Copy out all lines from the entries below in which "preferenze" occurs.

BEGIN

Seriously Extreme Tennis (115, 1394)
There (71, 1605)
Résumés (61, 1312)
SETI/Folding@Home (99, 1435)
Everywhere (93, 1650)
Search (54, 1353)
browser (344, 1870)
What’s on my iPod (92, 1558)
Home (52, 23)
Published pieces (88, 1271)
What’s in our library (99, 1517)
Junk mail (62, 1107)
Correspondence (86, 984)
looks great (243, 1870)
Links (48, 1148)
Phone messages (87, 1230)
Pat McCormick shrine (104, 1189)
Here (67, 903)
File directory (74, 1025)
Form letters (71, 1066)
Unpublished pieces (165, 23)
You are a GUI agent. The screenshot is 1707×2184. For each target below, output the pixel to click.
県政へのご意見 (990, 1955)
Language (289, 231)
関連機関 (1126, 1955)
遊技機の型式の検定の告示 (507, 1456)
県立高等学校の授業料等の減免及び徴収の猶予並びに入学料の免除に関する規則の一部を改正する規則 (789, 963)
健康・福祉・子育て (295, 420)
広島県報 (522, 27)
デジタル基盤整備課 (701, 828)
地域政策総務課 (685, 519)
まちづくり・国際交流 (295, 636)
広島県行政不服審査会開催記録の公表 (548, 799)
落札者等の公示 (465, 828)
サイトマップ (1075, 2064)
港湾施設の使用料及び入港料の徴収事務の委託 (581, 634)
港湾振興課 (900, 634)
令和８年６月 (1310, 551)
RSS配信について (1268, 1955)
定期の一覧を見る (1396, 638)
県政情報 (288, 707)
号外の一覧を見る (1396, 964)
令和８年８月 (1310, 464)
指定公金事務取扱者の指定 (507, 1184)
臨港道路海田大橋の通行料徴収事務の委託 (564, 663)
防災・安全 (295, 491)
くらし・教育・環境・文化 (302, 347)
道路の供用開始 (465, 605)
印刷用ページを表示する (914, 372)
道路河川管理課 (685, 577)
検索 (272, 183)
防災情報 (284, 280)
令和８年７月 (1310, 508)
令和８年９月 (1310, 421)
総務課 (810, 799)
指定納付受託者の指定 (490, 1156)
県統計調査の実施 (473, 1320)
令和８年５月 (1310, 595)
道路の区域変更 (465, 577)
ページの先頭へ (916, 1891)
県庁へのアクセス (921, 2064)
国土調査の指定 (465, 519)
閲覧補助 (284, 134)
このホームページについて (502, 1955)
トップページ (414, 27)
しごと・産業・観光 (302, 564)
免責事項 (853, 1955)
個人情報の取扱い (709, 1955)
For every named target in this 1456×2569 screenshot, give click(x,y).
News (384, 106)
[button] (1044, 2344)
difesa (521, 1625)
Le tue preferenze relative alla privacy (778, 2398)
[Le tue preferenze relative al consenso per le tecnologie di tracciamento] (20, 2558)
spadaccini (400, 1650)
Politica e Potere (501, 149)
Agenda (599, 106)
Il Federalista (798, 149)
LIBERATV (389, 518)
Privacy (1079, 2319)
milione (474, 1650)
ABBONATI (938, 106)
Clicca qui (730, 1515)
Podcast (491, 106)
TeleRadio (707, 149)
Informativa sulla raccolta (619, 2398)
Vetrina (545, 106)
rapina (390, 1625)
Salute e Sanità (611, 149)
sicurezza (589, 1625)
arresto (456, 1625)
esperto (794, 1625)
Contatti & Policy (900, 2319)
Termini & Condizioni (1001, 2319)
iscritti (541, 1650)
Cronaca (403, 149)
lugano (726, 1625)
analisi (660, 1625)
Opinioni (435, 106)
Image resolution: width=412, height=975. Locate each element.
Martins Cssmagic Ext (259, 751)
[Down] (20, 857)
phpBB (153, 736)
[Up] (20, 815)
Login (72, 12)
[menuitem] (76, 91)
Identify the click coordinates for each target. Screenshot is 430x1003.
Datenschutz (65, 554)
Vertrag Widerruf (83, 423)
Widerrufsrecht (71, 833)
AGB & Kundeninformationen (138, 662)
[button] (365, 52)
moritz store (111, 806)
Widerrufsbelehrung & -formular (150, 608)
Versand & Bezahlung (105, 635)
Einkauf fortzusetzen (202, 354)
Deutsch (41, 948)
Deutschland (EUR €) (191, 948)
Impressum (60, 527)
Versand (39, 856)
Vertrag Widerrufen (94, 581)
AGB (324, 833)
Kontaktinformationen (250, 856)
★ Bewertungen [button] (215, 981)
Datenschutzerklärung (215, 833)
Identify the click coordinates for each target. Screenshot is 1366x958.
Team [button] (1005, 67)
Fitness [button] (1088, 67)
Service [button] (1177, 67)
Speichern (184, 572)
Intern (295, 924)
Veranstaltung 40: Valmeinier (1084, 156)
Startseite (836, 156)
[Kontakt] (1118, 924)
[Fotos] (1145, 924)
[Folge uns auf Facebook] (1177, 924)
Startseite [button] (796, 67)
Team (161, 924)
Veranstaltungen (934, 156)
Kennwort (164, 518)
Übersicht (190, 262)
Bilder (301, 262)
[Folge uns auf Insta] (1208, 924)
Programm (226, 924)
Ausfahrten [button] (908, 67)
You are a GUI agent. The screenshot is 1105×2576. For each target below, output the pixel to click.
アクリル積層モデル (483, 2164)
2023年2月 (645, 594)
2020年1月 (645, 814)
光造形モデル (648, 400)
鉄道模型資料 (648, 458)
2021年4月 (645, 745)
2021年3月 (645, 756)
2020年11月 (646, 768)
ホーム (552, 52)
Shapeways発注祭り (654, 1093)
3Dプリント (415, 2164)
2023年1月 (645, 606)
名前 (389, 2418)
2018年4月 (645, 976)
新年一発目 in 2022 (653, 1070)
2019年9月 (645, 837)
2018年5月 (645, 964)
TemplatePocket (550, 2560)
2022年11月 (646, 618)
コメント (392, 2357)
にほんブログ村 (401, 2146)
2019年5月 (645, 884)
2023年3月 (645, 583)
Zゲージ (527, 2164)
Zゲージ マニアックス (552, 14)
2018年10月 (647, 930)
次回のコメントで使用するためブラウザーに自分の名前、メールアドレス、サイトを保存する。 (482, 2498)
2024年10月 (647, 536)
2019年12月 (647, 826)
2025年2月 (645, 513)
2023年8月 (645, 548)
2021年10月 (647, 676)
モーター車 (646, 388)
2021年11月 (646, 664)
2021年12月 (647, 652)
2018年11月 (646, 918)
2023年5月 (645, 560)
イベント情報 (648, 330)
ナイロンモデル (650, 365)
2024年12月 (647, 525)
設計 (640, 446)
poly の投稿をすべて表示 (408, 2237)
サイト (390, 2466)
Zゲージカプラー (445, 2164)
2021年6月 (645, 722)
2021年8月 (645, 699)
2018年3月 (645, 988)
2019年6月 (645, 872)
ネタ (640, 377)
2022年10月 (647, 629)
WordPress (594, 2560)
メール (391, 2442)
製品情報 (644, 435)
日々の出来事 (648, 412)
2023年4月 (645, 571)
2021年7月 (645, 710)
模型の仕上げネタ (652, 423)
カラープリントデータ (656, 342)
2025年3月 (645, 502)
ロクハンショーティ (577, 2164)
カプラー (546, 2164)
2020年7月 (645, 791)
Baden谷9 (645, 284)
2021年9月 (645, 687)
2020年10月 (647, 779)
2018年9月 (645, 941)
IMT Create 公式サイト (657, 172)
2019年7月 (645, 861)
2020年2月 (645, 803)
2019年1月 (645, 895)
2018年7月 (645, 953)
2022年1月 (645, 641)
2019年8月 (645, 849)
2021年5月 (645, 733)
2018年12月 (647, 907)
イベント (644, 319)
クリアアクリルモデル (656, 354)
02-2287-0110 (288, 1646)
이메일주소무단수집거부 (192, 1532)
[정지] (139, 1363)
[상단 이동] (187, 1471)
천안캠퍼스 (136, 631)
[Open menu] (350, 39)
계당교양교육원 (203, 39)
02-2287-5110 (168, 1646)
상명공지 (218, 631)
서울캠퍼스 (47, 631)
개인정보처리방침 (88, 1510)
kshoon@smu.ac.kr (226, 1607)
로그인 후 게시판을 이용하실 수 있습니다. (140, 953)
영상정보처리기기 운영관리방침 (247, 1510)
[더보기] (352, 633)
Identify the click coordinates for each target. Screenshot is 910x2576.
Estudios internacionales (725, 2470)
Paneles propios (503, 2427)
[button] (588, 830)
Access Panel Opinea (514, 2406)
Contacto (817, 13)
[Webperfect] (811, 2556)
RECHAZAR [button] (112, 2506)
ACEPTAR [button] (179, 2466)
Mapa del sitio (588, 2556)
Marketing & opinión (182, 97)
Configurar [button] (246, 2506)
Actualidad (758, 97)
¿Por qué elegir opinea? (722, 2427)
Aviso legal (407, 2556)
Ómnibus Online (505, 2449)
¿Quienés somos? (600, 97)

END

* _Completed task_:
Le tue preferenze relative alla privacy (778, 2398)
[Le tue preferenze relative al consenso per le tecnologie di tracciamento] (20, 2558)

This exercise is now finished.